Aynı röportajda, eski meslektaşı Gustav Wagner'in Brezilya'da saklandığını belirtti. Daha sonra Wiesenthal, Wagner'i takip edip tutuklamasını sağladı, ancak Brezilya hükümeti onu asla iade etmedi.
Diğer Nazilerin bazılarından farklı olarak Stangl, yönettiği öldürmeyi sevmiyor gibiydi. Kamp komutanı gibi şahsen kimseyi öldürdüğüne dair hiçbir açıklama yok Josef Schwammberger veya Auschwitz “Ölüm Meleği” Josef Mengele. Görünüşe göre nadiren kullandığı kamplarda bir kamçı takmıştı, ancak Sobibor ve Treblinka kamplarından sağ kurtulan çok az görgü tanığı olmasına rağmen. Bununla birlikte, Stangl’in kurumsallaşmış katliamının yüzbinlerce insanın hayatına son verdiğine şüphe yok.

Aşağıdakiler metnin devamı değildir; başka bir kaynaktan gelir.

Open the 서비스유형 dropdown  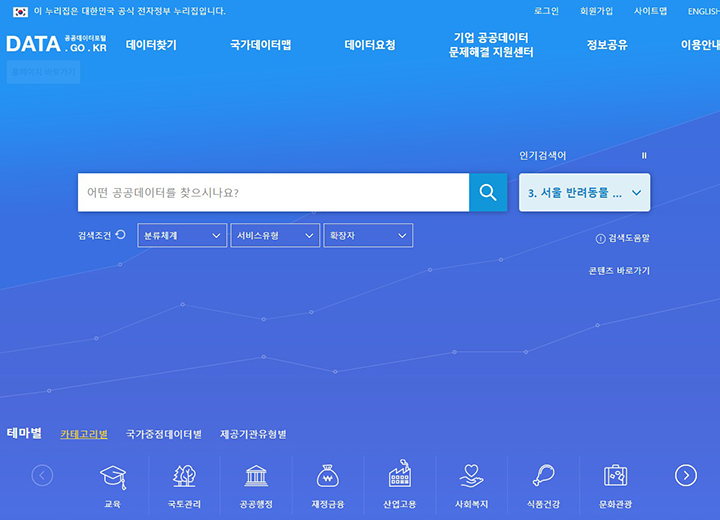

Wiesenthal, 1.100 eski Naziyi adalete teslim ettiğini iddia etti. Stangl, ünlü Nazi avcının yakaladığı “en büyük balık” idi.
Kaynaklar
Simon Wiesenthal Arşivi. Franz Stangl.
Walters, Guy. Kötülüğü Avlamak: Kaçan Nazi Savaşı Suçluları ve Adalete Getirme Arayışı. 2010: Broadway Kitapları.